## Instructions to follow
Echo the lines starting at the one that contains "Identify the location" and running through the last line, with both ends included. Leave the pictures out of your answer.

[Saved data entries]
=== Section Start ===
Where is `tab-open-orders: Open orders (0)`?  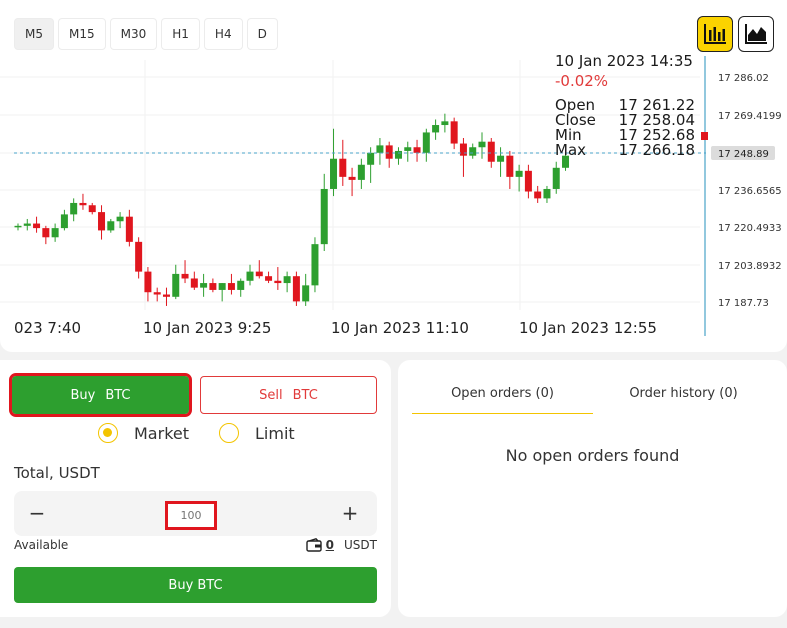 tab-open-orders: Open orders (0) is located at coordinates (502, 398).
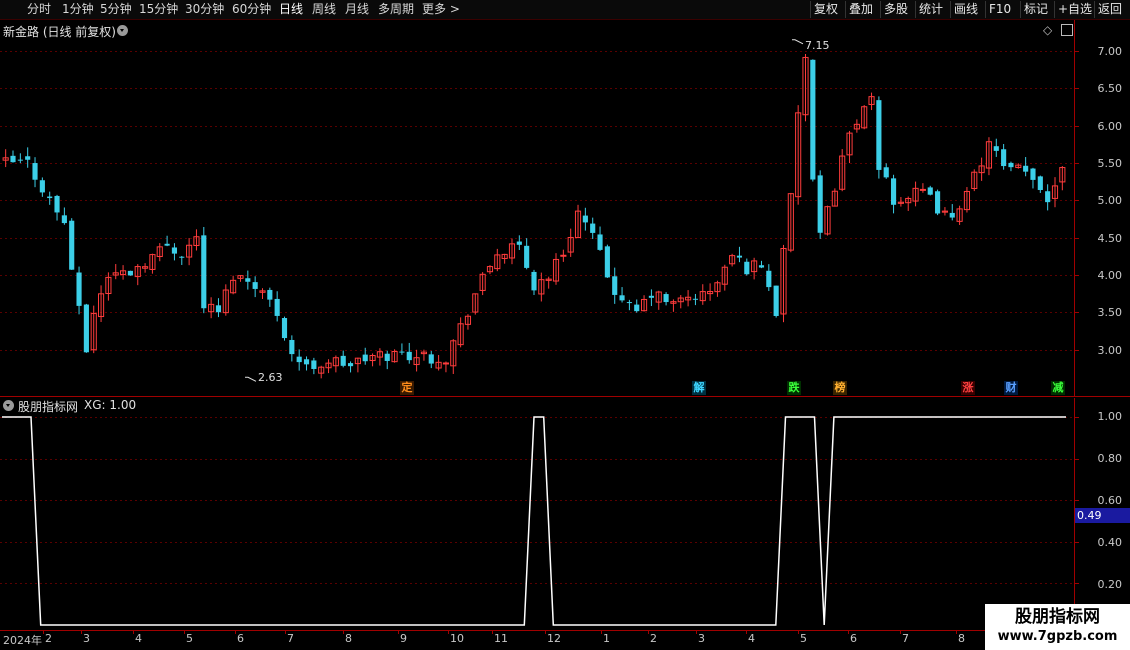 The image size is (1130, 650). What do you see at coordinates (1110, 416) in the screenshot?
I see `indicator-y-tick: 1.00` at bounding box center [1110, 416].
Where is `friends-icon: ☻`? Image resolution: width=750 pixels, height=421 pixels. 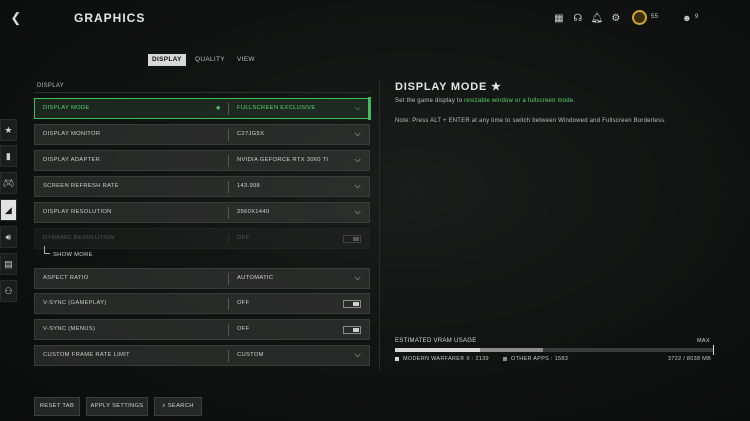 friends-icon: ☻ is located at coordinates (687, 18).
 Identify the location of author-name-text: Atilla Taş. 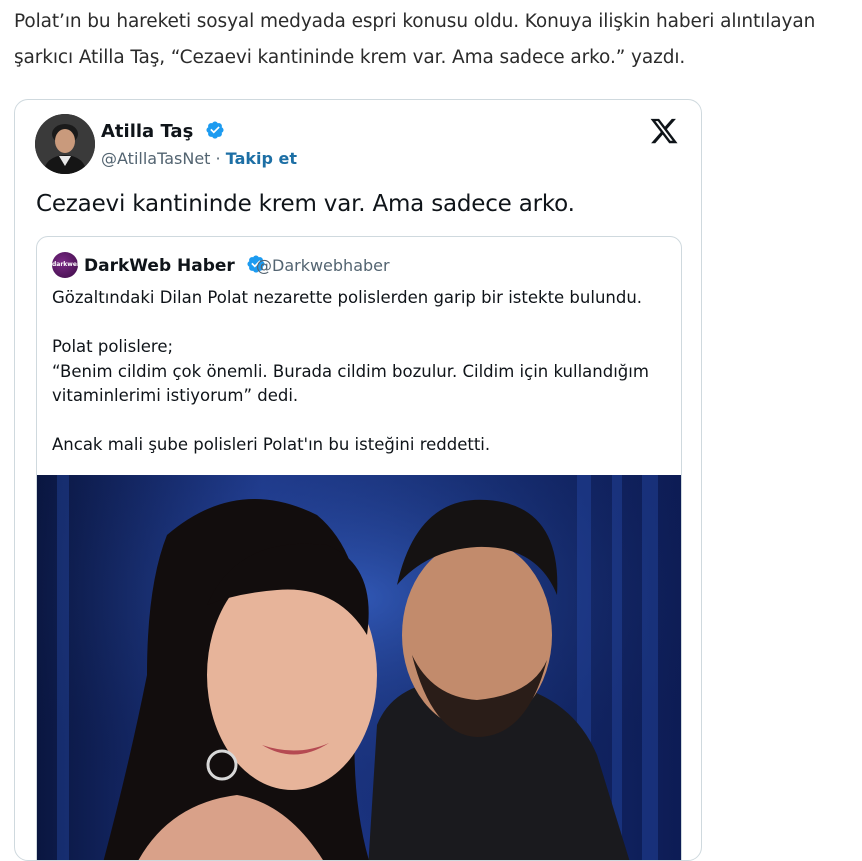
(147, 132).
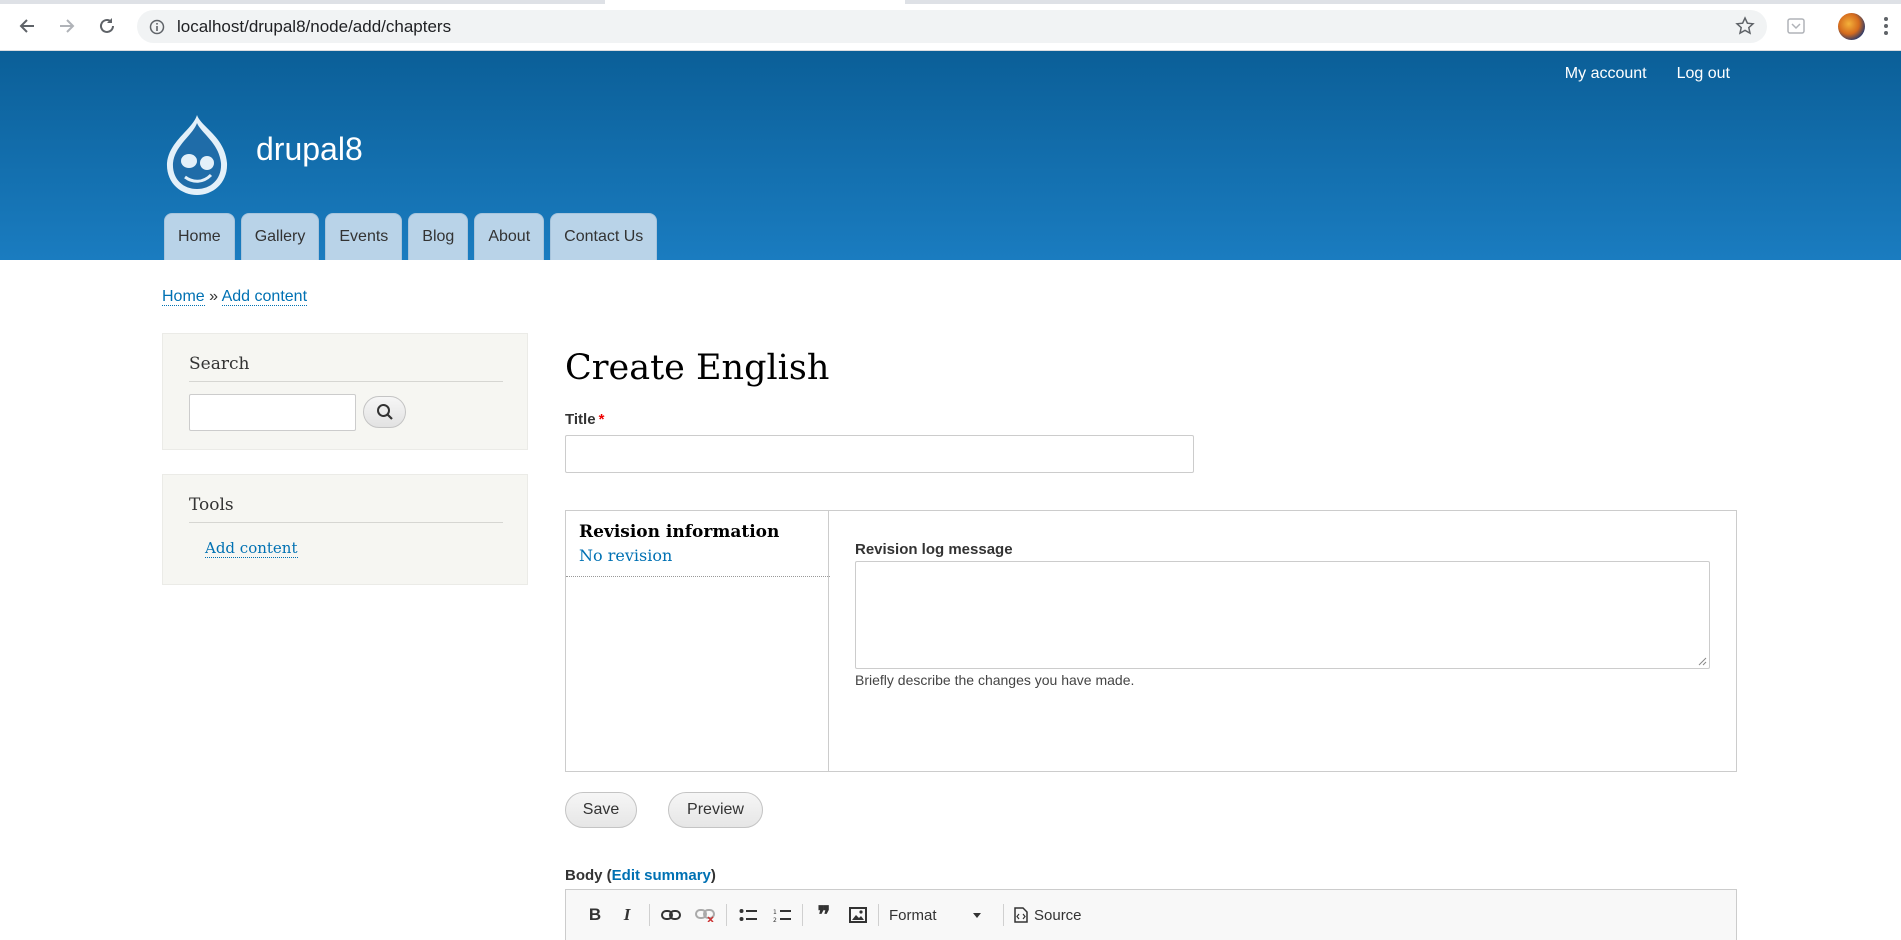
=== Section End ===
## Written reply
 Identify the location of author-name-text: Atilla Taş. 
(147, 132).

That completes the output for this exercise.